§ DATA FOR PROCESSING
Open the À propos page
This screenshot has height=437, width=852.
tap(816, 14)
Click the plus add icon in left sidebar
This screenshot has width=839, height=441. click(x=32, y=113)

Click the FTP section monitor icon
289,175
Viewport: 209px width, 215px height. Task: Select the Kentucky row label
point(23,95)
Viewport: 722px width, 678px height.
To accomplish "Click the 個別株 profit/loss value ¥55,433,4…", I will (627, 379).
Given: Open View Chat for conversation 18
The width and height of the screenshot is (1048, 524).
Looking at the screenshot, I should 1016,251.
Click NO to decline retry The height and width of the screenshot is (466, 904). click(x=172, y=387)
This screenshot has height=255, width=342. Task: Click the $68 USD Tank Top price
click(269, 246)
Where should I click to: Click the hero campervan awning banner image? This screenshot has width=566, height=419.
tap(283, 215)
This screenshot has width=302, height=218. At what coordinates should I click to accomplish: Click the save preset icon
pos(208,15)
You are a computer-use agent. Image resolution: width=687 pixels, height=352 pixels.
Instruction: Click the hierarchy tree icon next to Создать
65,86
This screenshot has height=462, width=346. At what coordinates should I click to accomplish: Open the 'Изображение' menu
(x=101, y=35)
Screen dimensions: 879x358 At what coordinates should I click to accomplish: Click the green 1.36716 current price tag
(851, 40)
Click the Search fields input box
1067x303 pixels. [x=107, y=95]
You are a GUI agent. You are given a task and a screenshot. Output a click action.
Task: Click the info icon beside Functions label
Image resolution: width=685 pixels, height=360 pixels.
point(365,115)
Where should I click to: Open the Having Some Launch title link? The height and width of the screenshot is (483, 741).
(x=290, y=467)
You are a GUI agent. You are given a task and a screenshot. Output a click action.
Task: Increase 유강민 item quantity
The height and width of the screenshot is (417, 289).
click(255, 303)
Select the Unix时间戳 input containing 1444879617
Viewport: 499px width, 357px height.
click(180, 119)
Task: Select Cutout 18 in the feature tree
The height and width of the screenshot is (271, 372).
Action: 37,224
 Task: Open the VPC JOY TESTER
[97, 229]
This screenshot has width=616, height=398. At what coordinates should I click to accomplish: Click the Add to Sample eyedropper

§ THE REQUEST
Copy out every line above that contains the word "icon", matching its case exactly.

§ SOLUTION TO THIS TASK
Click the plus add icon in left sidebar
Click the FTP section monitor icon
This screenshot has width=302, height=218. At what coordinates should I click to accomplish: Click the save preset icon
Instruction: Click the hierarchy tree icon next to Создать
Task: Click the info icon beside Functions label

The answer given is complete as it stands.